> Supplied text
################

Aldo Moro's bullet ridden body was found in the trunk of a Renault in the centre of Rome on the 9th of May in 1978. Italy's longest serving prime minister after the Second World War, he had been kidnapped by 'The Red Brigade' extreme left terrorist group just as he was putting into place the Historic Compromise integrating the communist party into mainstream politics. A close friend of Pope Paul VI his kidnapping lead to an excruciating 55 days for his family and friends, including the Pope who offered himself in his place.
Moro’s cause for beatification was opened by the Diocese of Rome for investigation in September 2012. His great legacy was the compromesso storico, or historic compromise with the Communism, which began a process of reconciliation between the Italian communist party and the country’s mainstream parties and political institutions. This achievement in itself, means that he his now seen as one of the most important fathers of the modern Italian centre-left. Considered to be an intellectual and a patient mediator, especially in the internal life of his own party, he was a lifelong friend of Giovanni Battista Montini, who would be elected as Pope Paul VI in 1963. he had befriended Montini thirty years earlier in Bari, when he had become president of the Italian Catholic Federation of University Students. During his university years, Italy was ruled by the fascist regime of Benito Mussolini, and along with other Catholic students, he founded the periodical La Rassegna, which was published until 1945. He was a leader in Catholic Action and other Catholic youth groups and this developed into the mainstream political life of his country. All through his career he was a daily Mass-goer at St. Francis of Assisi parish in Montemario. He would serve two terms as Prime Minister of Italy. During Moro's premiership, a wide range of social reforms were carried out in housing, education, minimum wage, pensions. After a stint the minister for foreign affairs his second term was dominated with trying to tackle inflation, and put in place the building blocks of the 'Compromesso storico'.

################

Check whether each statement agrees with the text on Aldo Moro: (a) Moro's body was found in the trunk of a Renault in Rome. (b) Moro first befriended Montini after Montini had been elected pope. (c) La Rassegna was published until 1945. Answer yes or no for each, quoting the deciding words.

################

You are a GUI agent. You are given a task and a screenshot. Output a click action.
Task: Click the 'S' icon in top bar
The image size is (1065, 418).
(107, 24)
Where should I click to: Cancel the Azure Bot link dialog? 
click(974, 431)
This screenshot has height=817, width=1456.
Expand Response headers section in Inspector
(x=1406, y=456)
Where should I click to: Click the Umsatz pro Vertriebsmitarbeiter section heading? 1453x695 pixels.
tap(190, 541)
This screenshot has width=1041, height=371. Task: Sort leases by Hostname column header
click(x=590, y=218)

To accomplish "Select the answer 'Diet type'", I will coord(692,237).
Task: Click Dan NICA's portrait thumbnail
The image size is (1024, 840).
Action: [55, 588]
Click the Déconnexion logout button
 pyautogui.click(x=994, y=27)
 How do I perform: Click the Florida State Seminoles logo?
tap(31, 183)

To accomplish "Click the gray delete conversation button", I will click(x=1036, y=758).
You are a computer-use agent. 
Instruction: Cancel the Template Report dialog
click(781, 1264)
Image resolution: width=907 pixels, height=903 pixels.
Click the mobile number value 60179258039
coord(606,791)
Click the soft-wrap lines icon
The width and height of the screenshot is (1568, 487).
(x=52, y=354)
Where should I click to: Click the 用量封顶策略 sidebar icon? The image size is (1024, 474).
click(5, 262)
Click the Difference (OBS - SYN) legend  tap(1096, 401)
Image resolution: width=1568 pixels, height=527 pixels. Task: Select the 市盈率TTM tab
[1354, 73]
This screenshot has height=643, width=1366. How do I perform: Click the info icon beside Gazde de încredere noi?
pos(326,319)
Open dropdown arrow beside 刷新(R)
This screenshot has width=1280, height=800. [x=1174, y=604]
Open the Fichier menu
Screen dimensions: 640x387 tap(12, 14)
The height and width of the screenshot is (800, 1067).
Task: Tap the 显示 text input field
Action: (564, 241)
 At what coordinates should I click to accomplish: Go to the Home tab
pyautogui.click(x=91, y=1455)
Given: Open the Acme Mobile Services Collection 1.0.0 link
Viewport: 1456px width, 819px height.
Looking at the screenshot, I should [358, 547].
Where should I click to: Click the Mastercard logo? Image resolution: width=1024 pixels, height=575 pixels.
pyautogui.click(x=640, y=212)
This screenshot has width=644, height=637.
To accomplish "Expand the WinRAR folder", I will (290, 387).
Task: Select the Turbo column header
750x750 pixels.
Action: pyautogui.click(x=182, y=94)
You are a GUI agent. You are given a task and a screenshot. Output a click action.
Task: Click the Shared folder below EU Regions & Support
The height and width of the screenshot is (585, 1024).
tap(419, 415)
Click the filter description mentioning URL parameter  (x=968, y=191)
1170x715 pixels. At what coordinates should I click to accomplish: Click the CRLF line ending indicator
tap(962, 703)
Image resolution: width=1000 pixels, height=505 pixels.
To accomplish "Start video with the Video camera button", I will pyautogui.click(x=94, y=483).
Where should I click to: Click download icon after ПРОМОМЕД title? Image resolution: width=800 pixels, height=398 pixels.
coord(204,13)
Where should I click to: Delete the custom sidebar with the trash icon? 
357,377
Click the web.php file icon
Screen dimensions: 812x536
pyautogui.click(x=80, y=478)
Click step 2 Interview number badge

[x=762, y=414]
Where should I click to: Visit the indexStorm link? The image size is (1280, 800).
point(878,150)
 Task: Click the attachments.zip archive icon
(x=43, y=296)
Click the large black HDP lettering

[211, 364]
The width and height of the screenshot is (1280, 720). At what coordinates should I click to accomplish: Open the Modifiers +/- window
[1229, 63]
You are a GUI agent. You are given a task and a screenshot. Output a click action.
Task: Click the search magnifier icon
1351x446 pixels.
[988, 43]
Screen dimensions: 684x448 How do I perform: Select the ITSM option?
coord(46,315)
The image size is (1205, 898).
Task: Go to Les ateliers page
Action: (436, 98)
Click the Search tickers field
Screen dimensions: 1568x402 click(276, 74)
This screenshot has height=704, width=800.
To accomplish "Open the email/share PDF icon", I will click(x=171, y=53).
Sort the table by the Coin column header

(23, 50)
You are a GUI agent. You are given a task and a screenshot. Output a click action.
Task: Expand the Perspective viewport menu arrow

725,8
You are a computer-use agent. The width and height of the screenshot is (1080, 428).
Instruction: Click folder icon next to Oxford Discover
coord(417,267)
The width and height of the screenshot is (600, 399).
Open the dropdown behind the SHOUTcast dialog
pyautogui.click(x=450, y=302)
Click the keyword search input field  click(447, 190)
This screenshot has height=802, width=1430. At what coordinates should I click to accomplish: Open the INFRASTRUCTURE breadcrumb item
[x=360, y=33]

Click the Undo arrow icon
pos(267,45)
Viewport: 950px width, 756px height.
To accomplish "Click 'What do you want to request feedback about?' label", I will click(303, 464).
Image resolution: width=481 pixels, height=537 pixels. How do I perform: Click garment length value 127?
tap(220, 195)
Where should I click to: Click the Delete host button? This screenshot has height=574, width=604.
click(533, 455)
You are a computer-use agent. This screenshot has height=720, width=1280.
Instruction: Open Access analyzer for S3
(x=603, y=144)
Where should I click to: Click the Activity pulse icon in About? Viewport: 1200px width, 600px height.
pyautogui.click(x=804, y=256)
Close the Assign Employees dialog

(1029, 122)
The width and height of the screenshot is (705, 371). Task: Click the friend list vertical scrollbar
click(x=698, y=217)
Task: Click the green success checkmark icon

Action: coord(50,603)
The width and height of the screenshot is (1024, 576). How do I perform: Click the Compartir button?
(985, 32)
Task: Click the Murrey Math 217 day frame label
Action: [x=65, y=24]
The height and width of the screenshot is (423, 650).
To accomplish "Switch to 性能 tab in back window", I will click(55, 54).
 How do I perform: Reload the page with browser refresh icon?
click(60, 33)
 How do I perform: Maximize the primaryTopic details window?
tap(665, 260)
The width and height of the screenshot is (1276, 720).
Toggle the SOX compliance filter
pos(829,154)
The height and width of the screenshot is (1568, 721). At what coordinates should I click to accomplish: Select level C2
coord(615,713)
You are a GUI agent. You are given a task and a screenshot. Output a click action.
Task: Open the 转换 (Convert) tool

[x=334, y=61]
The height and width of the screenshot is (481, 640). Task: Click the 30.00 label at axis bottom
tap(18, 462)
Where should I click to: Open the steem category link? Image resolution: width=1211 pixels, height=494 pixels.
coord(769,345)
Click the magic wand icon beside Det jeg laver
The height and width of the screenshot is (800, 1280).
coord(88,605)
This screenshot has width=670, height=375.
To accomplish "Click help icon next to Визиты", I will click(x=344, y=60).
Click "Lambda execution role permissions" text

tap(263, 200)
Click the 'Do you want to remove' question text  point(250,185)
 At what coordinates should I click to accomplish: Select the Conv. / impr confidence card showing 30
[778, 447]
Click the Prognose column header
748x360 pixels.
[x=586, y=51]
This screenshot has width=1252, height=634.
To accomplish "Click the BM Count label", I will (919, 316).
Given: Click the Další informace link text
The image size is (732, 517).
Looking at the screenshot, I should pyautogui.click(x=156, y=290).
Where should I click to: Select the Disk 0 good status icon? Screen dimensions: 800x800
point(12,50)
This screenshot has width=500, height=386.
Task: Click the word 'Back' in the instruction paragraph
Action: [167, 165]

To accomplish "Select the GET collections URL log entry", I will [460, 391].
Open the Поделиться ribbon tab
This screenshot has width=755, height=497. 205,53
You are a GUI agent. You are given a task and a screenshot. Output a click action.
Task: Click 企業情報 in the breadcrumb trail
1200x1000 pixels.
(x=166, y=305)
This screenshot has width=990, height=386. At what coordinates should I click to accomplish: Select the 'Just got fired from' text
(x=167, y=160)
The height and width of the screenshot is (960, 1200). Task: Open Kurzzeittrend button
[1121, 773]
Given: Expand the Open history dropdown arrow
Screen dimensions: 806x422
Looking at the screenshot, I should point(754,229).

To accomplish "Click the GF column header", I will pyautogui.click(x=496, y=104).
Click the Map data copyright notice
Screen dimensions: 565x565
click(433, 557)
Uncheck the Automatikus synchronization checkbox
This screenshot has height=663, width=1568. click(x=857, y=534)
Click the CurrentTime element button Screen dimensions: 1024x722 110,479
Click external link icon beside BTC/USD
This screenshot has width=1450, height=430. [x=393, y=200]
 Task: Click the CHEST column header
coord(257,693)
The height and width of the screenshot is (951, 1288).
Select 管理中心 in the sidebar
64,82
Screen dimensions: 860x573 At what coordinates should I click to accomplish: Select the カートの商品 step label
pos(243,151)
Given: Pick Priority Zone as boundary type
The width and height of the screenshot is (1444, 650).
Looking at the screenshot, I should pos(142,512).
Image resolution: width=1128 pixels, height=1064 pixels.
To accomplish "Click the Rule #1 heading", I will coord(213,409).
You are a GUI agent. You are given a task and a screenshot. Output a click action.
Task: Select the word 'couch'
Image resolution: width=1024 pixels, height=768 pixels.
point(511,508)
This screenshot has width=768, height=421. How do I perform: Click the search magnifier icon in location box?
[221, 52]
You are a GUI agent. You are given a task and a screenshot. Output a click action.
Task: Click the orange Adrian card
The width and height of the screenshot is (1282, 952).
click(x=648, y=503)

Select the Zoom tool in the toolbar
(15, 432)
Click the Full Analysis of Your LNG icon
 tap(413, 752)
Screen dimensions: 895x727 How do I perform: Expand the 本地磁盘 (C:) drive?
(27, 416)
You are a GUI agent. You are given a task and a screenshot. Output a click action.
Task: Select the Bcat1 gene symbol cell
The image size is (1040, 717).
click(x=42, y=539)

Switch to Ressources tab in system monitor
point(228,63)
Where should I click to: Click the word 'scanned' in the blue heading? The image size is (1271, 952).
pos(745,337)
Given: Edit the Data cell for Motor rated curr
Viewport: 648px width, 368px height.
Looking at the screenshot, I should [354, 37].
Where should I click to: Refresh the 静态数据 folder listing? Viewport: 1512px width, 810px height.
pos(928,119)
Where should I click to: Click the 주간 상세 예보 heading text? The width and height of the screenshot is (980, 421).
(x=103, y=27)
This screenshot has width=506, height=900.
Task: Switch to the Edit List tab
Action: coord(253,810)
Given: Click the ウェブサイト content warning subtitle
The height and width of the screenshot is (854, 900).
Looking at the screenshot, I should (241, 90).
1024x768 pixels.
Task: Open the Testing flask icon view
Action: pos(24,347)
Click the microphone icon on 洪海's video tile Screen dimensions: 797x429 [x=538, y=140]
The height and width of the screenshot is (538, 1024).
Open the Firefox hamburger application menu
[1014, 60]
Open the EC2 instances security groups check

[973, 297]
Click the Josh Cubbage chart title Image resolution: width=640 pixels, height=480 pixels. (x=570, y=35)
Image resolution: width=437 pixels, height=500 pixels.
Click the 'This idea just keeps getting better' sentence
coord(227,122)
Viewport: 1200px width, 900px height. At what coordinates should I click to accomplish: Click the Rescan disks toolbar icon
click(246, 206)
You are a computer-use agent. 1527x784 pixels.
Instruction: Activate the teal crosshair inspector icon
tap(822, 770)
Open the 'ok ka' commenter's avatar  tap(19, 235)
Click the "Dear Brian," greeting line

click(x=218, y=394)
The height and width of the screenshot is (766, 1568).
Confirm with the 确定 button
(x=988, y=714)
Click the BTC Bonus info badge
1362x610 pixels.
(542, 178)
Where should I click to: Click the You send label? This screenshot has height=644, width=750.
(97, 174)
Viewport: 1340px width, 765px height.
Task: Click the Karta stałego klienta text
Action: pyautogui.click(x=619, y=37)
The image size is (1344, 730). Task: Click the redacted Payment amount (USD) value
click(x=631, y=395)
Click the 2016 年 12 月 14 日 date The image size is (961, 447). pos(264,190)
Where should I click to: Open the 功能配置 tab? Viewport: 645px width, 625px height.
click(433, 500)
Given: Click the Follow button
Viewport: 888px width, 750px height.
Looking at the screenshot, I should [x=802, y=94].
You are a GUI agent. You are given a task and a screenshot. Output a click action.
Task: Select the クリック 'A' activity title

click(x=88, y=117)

################

> Solution for this exercise
(a) Yes: "found in the trunk of a Renault in the centre of Rome"
(b) No: "he had befriended Montini thirty years earlier in Bari"
(c) Yes: "which was published until 1945"